> _Activity list_
A. In two sentences, summarize the music library citation guide.
B. Answer these questions from the music library citation guide.
(i) Which edition of The Chicago Manual of Style is the guide based on?
(ii) Which Turabian section gives rules for forming consecutive page numbers?
(iii) Which press published the Burkholder book in the sample book citation?

> _Provided passage_
((
Cook Music Library Brief Guides, No. 22


Based on Kate L. Turabian, A Manual for Writers of Term Papers, Theses, and Dissertations, 7th ed., rev. Wayne C. Booth, Gregory G. Colomb, and Joseph M. Williams (Chicago: University of Chicago Press, 2007), chapter 17; and The Chicago Manual of Style, 15th ed. (Chicago: University of Chicago Press, 2003), chapter 17.  The numbering system follows Turabian’s.  Some details of these citations are matters of opinion, so always find out your teacher’s preferences....

                 Note that all these examples are for the first citations of the sources in question in your paper, thesis, dissertation, etc.  For how to cite subsequent references (“short forms”), see the end of this handout.

                For rules about the formation of consecutive page numbers, see Turabian, section 23.2.4.  For rules about capitalization in titles, see Turabian, sections 17.1.2 and 22.3.1.


Single author or composer

Book (17.1):

            J. Peter Burkholder, All Made of Tunes: Charles Ives and the Uses of Musical Borrowing (New Haven: Yale University Press, 1995), 35.
))
> _Supplied data_
((
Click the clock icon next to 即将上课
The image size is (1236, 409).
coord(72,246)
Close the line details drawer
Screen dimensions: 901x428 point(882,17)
))
((
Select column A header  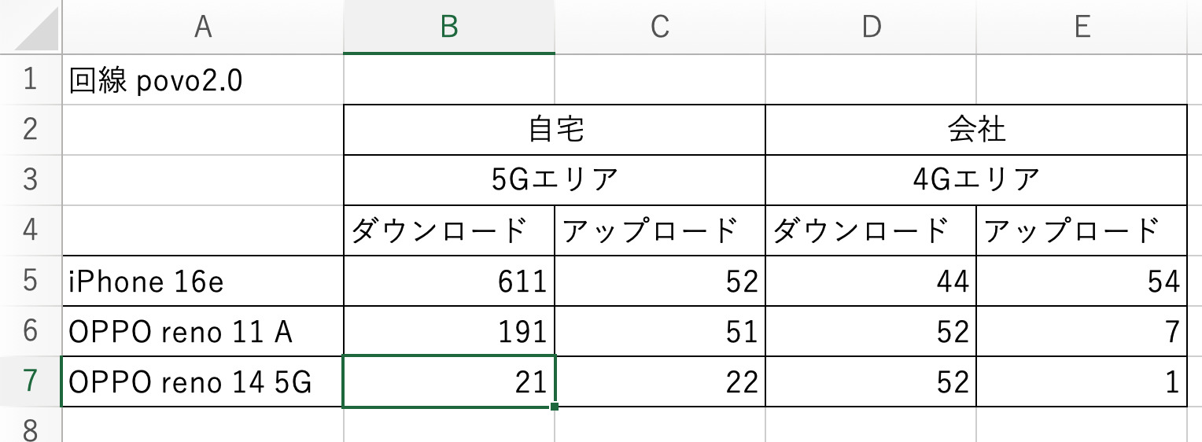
))
> _List of answers_
A. The music library citation guide is based on chapter 17 of Turabian's A Manual for Writers of Term Papers, Theses, and Dissertations (7th edition) and chapter 17 of The Chicago Manual of Style (15th edition), follows Turabian's numbering, and advises checking a teacher's preferences because some details are matters of opinion. Its examples show first citations of sources, with short forms covered at the end of the handout, and it begins with a book by a single author, J. Peter Burkholder's All Made of Tunes.

B.
(i) The 15th edition.
(ii) Section 23.2.4.
(iii) Yale University Press.